Ele acrescentou: "Eles nunca saem. Estão sempre em casa, estudando".

Há um ano, em uma mensagem no Facebook para uma mulher que questionava a necessidade das mulheres cobrirem suas cabeças e rostos, uma pessoa que se identificava como Zamzam respondeu dizendo que o Alcorão "instrui claramente as mulheres crentes a se cobrirem", acrescentando que "ai daquelas que não, no dia do juízo".

No Centro ICNA em Alexandria, que ocupa um modesto prédio de tijolos sem placa, no limite de um bairro residencial, a maioria das pessoas que chegavam para orar na noite de quarta-feira se recusava a comentar.
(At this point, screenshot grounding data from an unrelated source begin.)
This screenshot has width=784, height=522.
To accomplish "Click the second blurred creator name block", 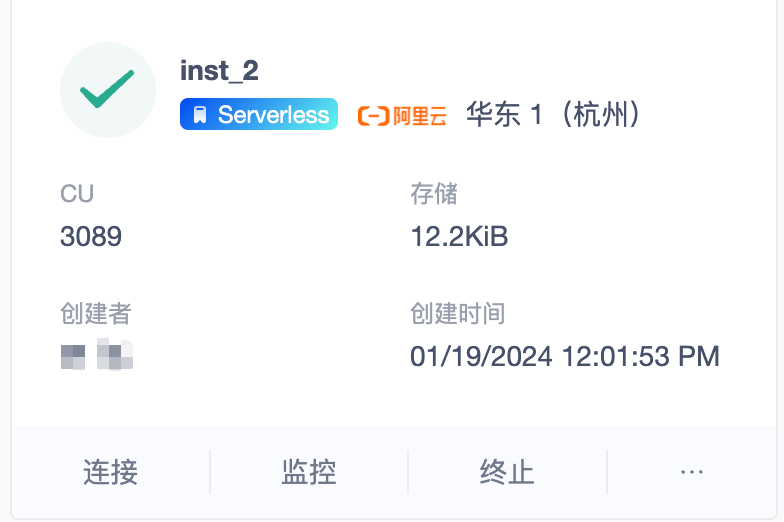I will coord(115,355).
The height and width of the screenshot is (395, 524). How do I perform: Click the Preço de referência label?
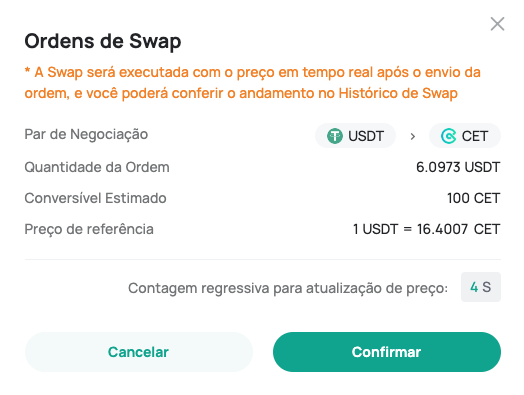click(89, 229)
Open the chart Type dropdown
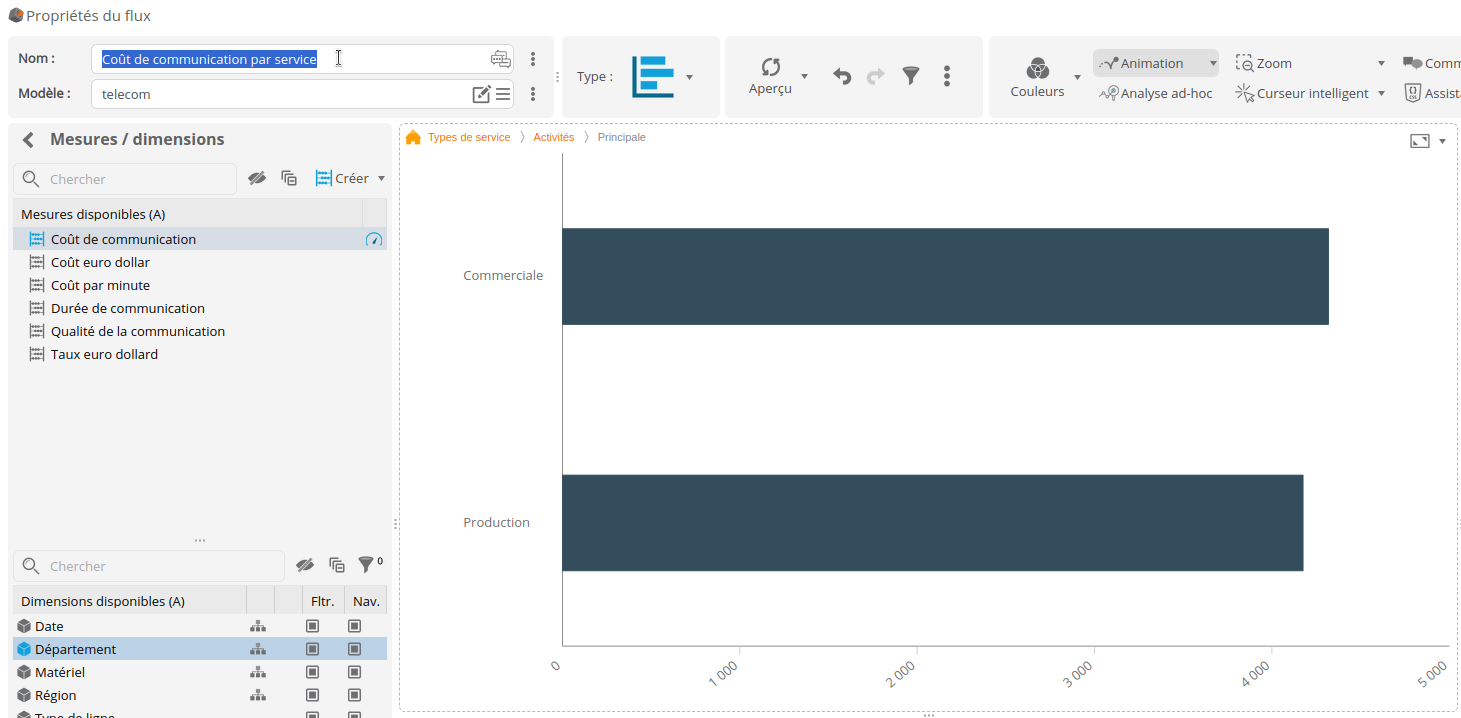The height and width of the screenshot is (718, 1461). click(x=689, y=77)
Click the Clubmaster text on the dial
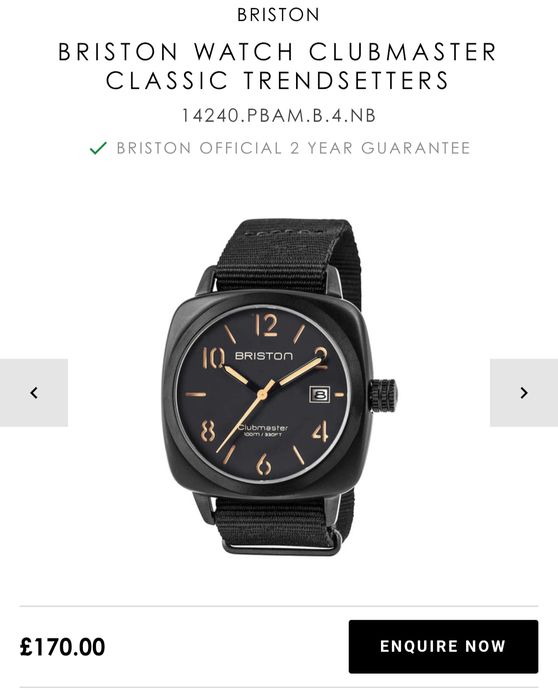The image size is (558, 699). click(263, 428)
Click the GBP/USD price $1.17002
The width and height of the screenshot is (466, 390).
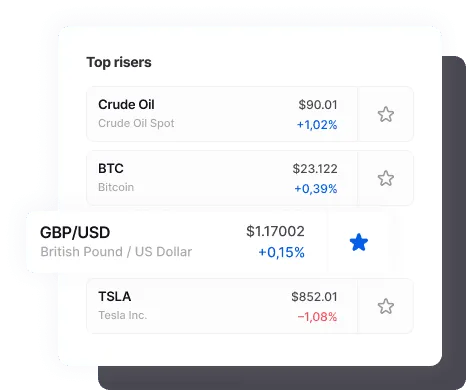tap(275, 231)
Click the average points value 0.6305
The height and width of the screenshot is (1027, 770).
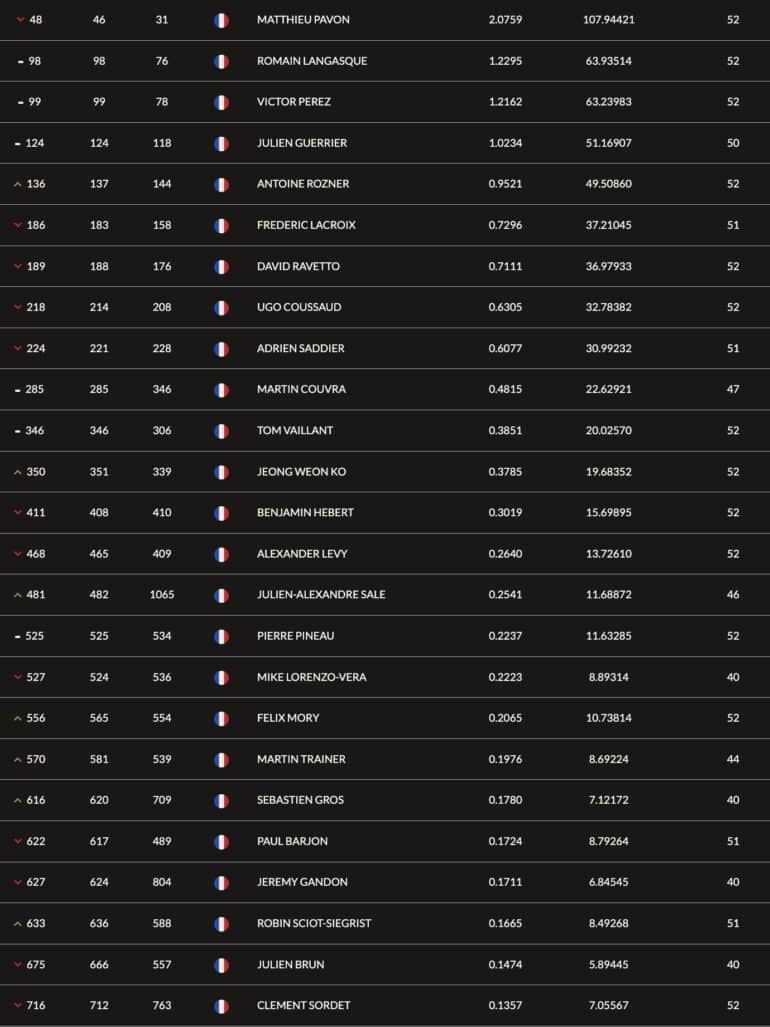coord(505,307)
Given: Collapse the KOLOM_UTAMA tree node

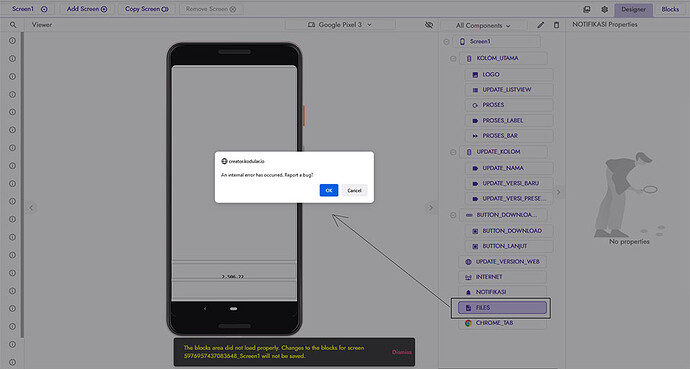Looking at the screenshot, I should point(453,58).
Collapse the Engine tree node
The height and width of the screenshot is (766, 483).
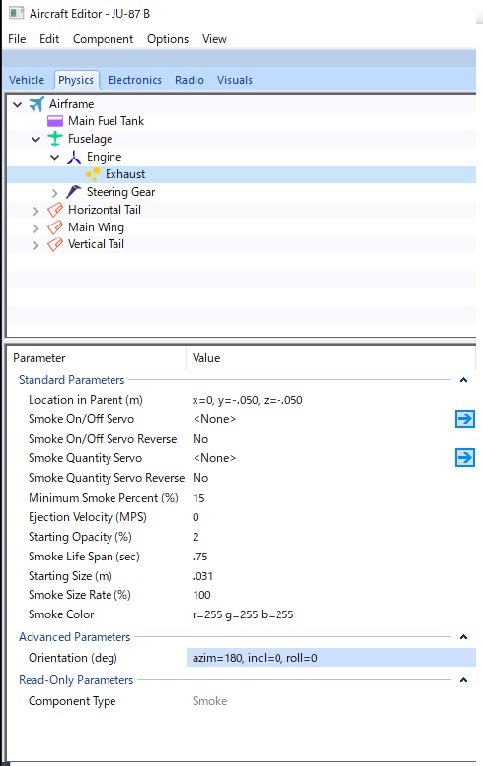[x=55, y=157]
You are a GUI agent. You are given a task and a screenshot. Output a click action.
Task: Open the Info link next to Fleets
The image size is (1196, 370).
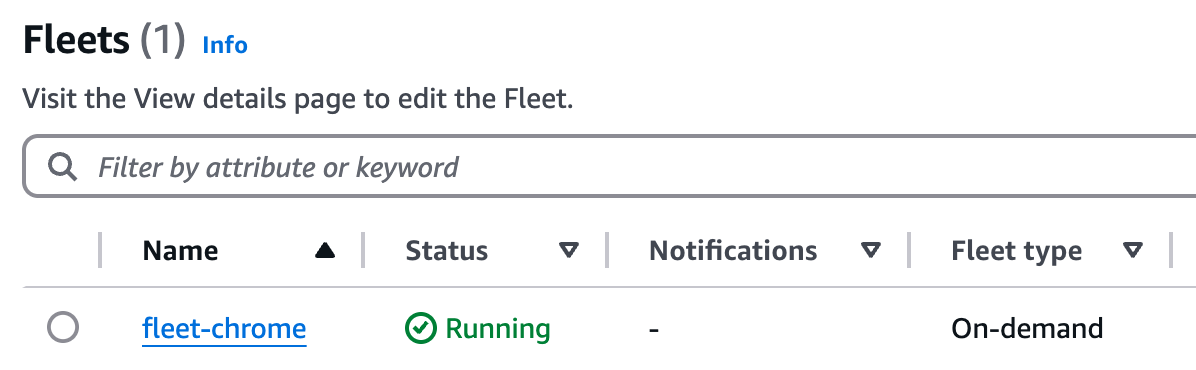(225, 45)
Um homem que não quis dizer seu nome reconheceu que conhecia alguns dos jovens e os descreveu como não sofisticados.

"Eles nem mesmo sabem quanto custa uma cerveja", disse o homem.

Segundo documentos postados na Internet, Zamzam liderou um esforço no ano passado de jovens muçulmanos, associados ao Centro ICNA, para arrecadar dinheiro para a construção de uma nova mesquita. O plano era persuadir 500 mesquitas por todos os Estados Unidos a doarem US$ 500 cada, com Zamzam e 16 outros ativistas batizando o esforço de Projeto 500.

"Nós esperamos inspirar os jovens muçulmanos por toda a América a agirem e como nós podemos fazer com que as coisas aconteçam, provando que somos o futuro desta Ummah (comunidade) muçulmana", dizia a declaração no agora desativado site do Projeto 500. O site não exibe nenhum indício de radicalismo.

*David Johnston, Mark Mazzetti, Eric Lichtblau, Jodi Kantor, Ashley Parker, Ashley Southall, Bernie Becker e Barclay Walsh, em Washington, contribuíram com reportagem.